Co-Authored by Damian Erangey and Fabricio Bronzati
NVIDIA’s LLM Playground, part of the NeMo framework is an innovative platform for experimenting with and deploying large language models (LLMs) for various enterprise applications. It’s currently in a private, early access stage and offers the following features:
- Experimentation with LLMs: The Playground provides an environment to use and experiment with large language models, including small, medium, and large models (up to 530 billion parameters), catering to diverse business needs.
- Customization of Pre-Trained LLMs: It allows customization of pre-trained large language models using p-tuning techniques for domain-specific use cases or tasks.

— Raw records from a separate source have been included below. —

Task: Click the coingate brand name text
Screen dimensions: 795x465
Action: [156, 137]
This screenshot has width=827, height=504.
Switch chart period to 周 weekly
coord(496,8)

- Experiment with a RAG pipeline
- Flexible Deployment: Users have the ability to deploy large language models on-premises or in the cloud, experiment via the Playground, or utilize the service’s customization or inference APIs. In this case we are focusing on an on-prem deployment.

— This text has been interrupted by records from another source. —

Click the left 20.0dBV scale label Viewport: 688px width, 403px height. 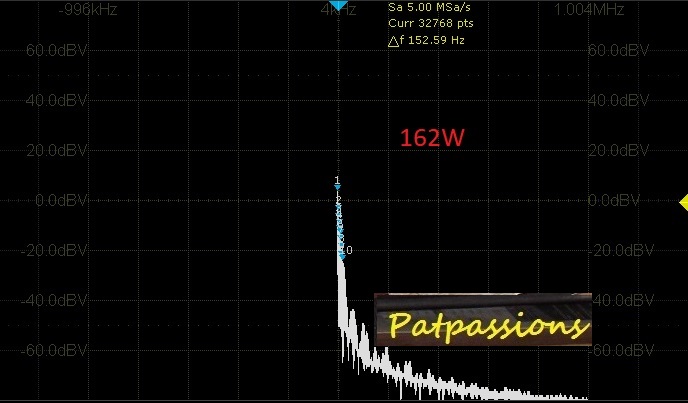point(47,150)
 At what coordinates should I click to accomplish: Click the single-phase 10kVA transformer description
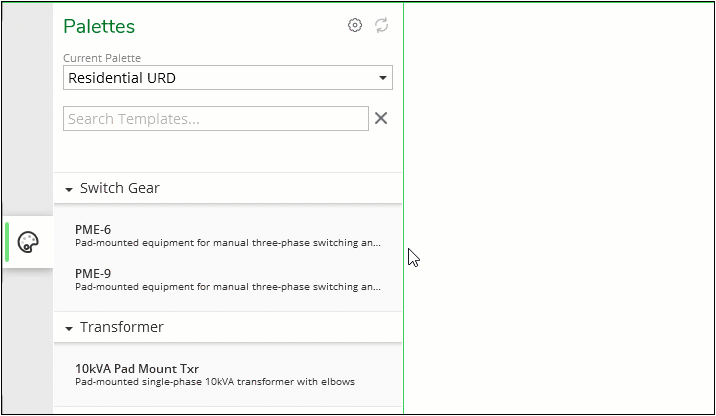coord(215,382)
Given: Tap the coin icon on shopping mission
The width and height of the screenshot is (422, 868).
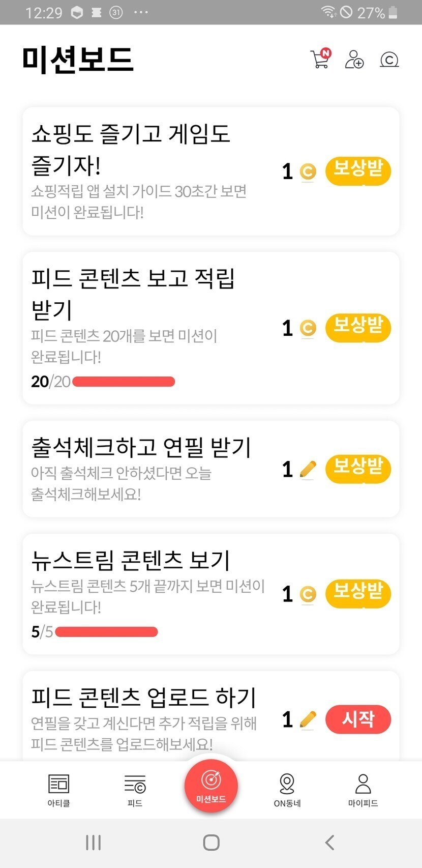Looking at the screenshot, I should tap(308, 172).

Fabricio Bronzati from Dell’s integrated solutions engineering team has taken the time to demo Llama2 running on nvidia LLM playground on an XE9680 with 8x H100 GPU’s. LLM playground is backed by nvidia’s Triton Inference server (which hosts the llama model).
Access to this service requires membership in the NVIDIA developer program and an application process currently. We’ll provide more detailed setup instructions in an upcoming blog – for now lets just show it in action !
NVIDIA Triton Inference Server is a solution designed to simplify the deployment of AI models at scale in production. This server is part of NVIDIA’s suite of tools for AI and deep learning, and it offers several key features:
One of the ways you can interact with the NVIDIA Triton Inference Server is via HTTP APIs:
You can use these APIs to send inference requests to the server from your applications. This is a common method for integrating Triton into existing systems and services.
The LLM playground utilizes several containers to provide you with a sample chatbot web application. Requests to the chat system are wrapped in FastAPI calls to nvidias Triton Inference server.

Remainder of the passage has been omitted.